Another thing from that example notebook…
# If you already loaded the data into a Pandas Data Frame:
batch_kwargs = {'dataset': "YOUR_DATAFRAME", 'datasource': datasource_name}
How am I to derive a string representing my pandas dataframe? Is that a typo in the example, or am I misunderstanding how GE works, and expects me to deal with the dataframe? I expect to pass in the name of the variable pointing to my dataframe, instead of a string.
Hi @Ntlzyjstdntcare - This is an old path. Those notebook directories are going to be deleted in one of the upcoming releases. They have outdated methods.
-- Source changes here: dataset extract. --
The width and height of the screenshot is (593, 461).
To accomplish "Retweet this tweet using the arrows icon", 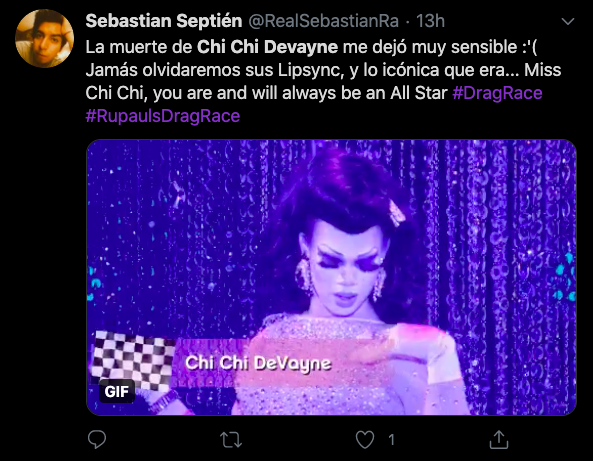I will (x=231, y=440).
Technically, we could still get this working, but I think you might be better off using the V3 api which will be the standard api very soon and just using the documentation for connecting to your data using the v3 api.
I would recommend going through the getting started tutorial: Getting started with Great Expectations | Great Expectations
Then look at the guide to connect to pandas:
How to connect to in-memory data in a Pandas dataframe | Great Expectations
Thanks @bhcastleton ! I’ve got the pandas connection code working. Now I want to launch data docs that show the validation results. The getting started tutorial shows how to do that, but using a checkpoint. I can’t figure out how to use checkpoints with my RuntimeBatchRequest from pandas example, and I can’t figure out how to launch validation results without using checkpoints. Can you point me to examples that can get me unstuck?